I do so in another way, he could not reckon on Mrs. Johnson knowing how he used the word myth in the vein of Tolkien's poem Mythopoeia. Therefore, one can consider (barring evidence from other parts of same letter) that C. S. Lewis here meant "myth" precisely in the modern sense of the word (or if not, then he gave explanations in that same letter to Mrs. Johnson which have not been cited).
This is the kind of things he was learning from the Anglican "bishop" Charles Gore. A man who was willing to consider Mohammed had some degree of the gift of prophecy and to conclude that "if so" one could not deny this to Zarathustra as well. (I forget which book of him I had started reading, but can look it up in my "where CSL was wrong, Charles Gore was wrong before him" essay*).
So, the wiki has this to say on Charles Gore:
He was one of the most influential Anglican theologians of the 19th century, helping reconcile the church to some aspects of biblical criticism and scientific discovery, while remaining Catholic in his interpretation of the faith and sacraments.
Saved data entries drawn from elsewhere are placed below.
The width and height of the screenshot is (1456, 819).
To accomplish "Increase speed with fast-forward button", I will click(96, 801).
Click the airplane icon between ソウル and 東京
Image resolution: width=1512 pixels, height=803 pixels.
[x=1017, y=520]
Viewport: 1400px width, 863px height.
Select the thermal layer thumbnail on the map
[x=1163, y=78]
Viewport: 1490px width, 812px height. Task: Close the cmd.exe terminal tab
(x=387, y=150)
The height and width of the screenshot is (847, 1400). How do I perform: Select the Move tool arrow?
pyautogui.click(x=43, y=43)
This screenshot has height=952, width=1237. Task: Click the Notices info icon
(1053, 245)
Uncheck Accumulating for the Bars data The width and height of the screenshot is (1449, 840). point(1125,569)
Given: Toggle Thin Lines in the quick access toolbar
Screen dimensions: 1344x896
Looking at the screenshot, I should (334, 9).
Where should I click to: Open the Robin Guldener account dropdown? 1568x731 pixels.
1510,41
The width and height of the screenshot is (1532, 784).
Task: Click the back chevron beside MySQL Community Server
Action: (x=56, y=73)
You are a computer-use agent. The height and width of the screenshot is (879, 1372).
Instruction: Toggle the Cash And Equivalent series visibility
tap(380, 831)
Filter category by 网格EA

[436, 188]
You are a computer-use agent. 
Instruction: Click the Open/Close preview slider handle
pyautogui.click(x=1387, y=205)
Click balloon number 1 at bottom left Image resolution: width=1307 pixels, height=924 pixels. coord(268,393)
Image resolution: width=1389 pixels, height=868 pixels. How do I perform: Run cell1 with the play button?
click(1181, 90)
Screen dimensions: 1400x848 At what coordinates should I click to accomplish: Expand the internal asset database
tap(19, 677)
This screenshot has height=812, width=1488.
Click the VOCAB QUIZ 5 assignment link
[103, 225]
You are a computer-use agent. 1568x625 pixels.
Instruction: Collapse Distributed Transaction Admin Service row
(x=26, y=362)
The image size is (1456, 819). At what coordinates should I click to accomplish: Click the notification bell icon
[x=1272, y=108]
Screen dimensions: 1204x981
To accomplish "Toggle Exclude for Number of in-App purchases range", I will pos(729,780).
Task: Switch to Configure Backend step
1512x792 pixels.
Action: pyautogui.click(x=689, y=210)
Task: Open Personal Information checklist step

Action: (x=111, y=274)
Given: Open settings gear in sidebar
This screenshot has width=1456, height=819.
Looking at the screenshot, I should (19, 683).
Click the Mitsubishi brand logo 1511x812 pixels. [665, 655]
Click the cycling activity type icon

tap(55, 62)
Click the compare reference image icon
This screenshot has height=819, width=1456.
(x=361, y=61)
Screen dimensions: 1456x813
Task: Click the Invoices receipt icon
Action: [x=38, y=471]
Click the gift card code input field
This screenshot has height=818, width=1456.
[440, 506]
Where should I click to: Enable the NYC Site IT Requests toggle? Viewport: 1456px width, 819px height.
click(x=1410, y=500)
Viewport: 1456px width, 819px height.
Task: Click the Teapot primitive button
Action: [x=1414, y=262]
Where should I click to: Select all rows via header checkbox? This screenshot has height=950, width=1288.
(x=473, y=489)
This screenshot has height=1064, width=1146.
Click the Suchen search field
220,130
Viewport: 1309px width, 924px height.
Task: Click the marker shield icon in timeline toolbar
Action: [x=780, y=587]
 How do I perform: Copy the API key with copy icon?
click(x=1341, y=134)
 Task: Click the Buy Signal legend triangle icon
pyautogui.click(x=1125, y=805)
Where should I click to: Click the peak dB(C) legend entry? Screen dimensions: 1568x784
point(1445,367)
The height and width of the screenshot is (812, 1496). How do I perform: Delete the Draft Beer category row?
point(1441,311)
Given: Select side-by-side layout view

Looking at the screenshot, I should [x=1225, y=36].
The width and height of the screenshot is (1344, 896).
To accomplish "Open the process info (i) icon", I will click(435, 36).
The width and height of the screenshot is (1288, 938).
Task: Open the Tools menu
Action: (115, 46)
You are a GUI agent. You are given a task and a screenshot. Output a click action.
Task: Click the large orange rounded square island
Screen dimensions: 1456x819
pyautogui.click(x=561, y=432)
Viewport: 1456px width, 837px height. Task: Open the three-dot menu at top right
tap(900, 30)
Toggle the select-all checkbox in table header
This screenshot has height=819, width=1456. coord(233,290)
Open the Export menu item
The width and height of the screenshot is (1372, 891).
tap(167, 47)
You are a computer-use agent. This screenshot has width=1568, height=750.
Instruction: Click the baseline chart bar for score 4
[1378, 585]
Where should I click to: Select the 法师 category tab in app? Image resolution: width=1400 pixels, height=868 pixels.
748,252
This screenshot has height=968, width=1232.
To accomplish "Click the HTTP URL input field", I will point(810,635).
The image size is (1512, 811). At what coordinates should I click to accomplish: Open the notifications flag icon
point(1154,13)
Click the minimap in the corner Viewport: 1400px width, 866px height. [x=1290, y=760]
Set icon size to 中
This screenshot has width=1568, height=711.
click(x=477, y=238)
In other words, Charles Gore was the kind of man who could consider Flood as locally Mesopotamian and Utnapishtim version as older than Biblical version, but who would not consider anything similar about Resurrection or even miracles of lesser dignity of Christ.
So, I think Charles Gore and C. S. Lewis after him were - sadly - involved in considering the Genesis account as "mythical" in one of the modern senses of the word. Only, a myth specially chosen to "carry a spiritual truth" ... or it wouldn't be in the Bible.
What is even sadder is, some Catholics have gone down that road. C. S. Lewis is a good writer, but not an error free guide to theology. A bit like Tertullian, who was also a heretic.
Hans Georg Lundahl
Paris
St. Zeno and 10,203 other martyrs**
9.VII.2019
PS, more than Lewis and Gore, what is wrong with Anglicanism is examplified in the Jesus Seminar followed by Tom Harpur while he apostasised.
The Pagan Christ: Recovering the Lost Light is a 2004 non-fiction book by Canadian writer Tom Harpur (1929-2017), a former Anglican priest, journalist and professor of Greek and New Testament at the University of Toronto, which supports the Christ myth theory.
The very next sentence ties in with Acharya Sanning:
Harpur claims that the New Testament shares a large number of similarities with ancient Egyptian and other pagan religions, that early Church leaders fabricated a literal and human Jesus based on ancient myths, and that we should return to an inclusive and universal religion where the spirit of Christ or Christos lives within each of us.
Of whom - Acharya that is - I have dealt with here:
somewhere else : Starting a Video with Now Deceased Acharya Sanning
http://notontimsblogroundhere.blogspot.com/2019/07/starting-video-with-now-deceased.html
* The Philosophy of the Good Life is a series of 12 Gifford Lectures held by Bishop Charles Gore - as Anglicans style him - in 1929-1930, and modified before print by his personal contact with the lecture hearers, which was one part of the conditions prescribed for lecturers.? ... Lux Mundi? ...
When CSL was wrong, Charles Gore was wrong before him, I think. Pt 1
http://hglsfbwritings.blogspot.com/2011/11/when-csl-was-wrong-charles-gore-was.html
** Some would claim that "et aliorum decem millium ac ducentorum trium" involves a misreading of M which should be martyrum instead of millium, in which case there were 213 more.